Even after 5 weeks, OD and GD continued in 37% and 7% of patients, respectively, in a smaller study sample (n= 72) [28]. One multicentre study also reported about 56% of patients having persistent OD even after the resolution of the other symtpoms [1].

Cecchetto et al. reported a strong relationship between the recovery of smell and taste [29]. Another study suggested that the association of recovery time was stronger than the correlation between the severity of these symptoms [14].

In our cohort, the mean duration for the recovery of taste was 15.56 days and 16.87 days for smell recovery. We found a strong, significant correlation between the recovery times of OTD and fever while only a weak and statistically insignificant correlation existed with recovery time and breathing difficulty.

In the ANOSVID Study, 85% of patients recovered from OD within 3 months, followed by a recurrence after recovery, resulting in 41% of cases having OD after more than 9 months [16].

Pathophysiology

ACE2 receptors are located on the olfactory and respiratory epithelium of the nasal cavity and even on the olfactory bulb [30]. Primarily located in the motile cilia, ACE2 receptors are thought to be the site of COVID-19 viral entry [31].

OD in COVID-19 is thought to be due to damage to the supporting cells of the olfactory epithelium which have an abundance of ACE2 receptors. The virus attaches to these receptors and induces cell death, leaving sensory neurons vulnerable and without nutrients [32].

Direct infection of taste cells causing cell death or reduced secretion of neurotransmitters has been proposed as a cause for altered taste sensation [33, 34].

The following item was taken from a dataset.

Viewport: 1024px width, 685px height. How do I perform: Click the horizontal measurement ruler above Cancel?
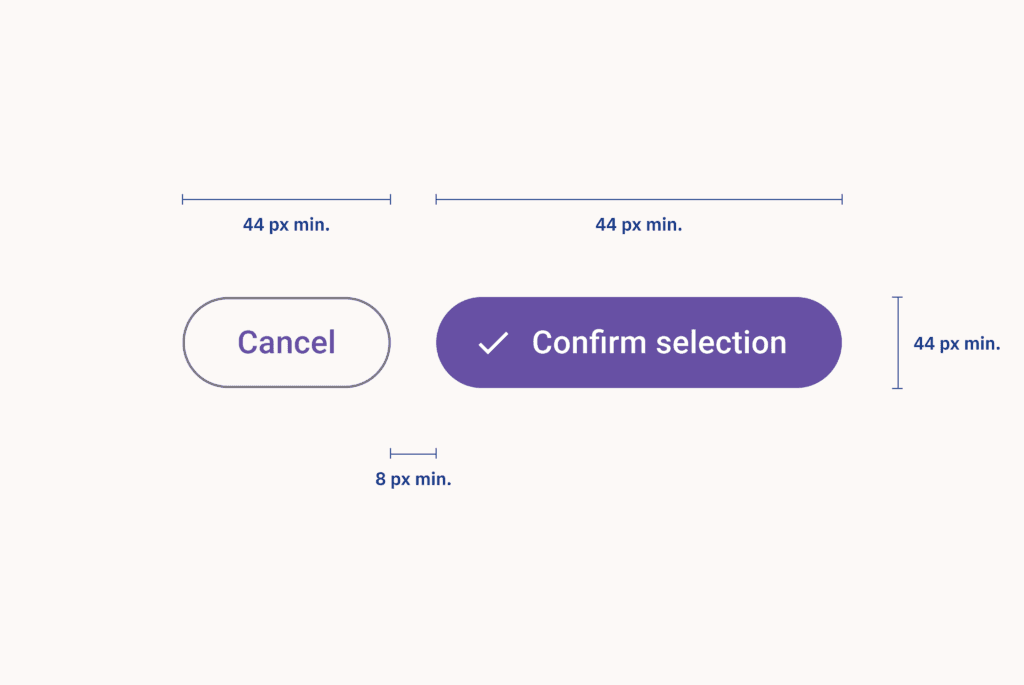click(286, 197)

Viral binding to ACE2 may also lead to GD since the renin–angiotensin–aldosterone system is believed to take part in the cleaving of gustatory molecules [6].

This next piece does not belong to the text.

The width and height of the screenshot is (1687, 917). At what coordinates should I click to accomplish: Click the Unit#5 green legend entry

GD and its improvement have been linked with the blood levels of IL-6 as well [35].

Clinical utility

A strong association has been established between chemosensory dysfunctions of smell/taste and a positive COVID-19 test. Therefore, it may even serve as a preliminary tool for identifying and isolating suspected cases. OTD can help to predict clinical outcomes. Quicker recovery can indicate the resolution of viral infection [36].

Limitations

Our study is a telephonic, subjective, self-reported assessment which is affected by recall bias, lack of accurate grading, and differentiation of true dysfunction or loss. This may lead to imprecise (over or under) reporting. Although we did try to evaluate the use of pharmaceutical interventions that can alter the progression of OTD, most patients were not able to recollect information about the medications consumed. Because there were no control groups, we could not compare the chemosensory dysfunction to its prevalence in the general population.

Conclusion

Smell and taste disorders, as early clinical symptoms of COVID-19, may have a diagnostic as well as a prognostic value. They may precede the onset of full-blown clinical disease. The recovery of these symptoms may also indicate recuperation from the infection. A consensus on factors contributing to the type of dysfunction, time of onset, speed of recovery, and long-term effects is lacking at present. In the published literature, the prevalence of OTD has ranged considerably and so has the relationship of these symptoms with other COVID-19 symptoms, patient demographics, as well as objective evaluation of the symptoms. Persistent OTD is seen in fewer patients but remains a matter of concern. We found a positive association between OTD symptoms and the development of breathing difficulty; therefore, COVID-19 testing and monitoring of symptoms for all patients with new onset OTD symptoms are recommended. A combination of active enquiry about these symptoms, along with objective testing when the patients present with COVID-19 symptoms may help in better understanding of the pathophysiology and timely initiation of treatment.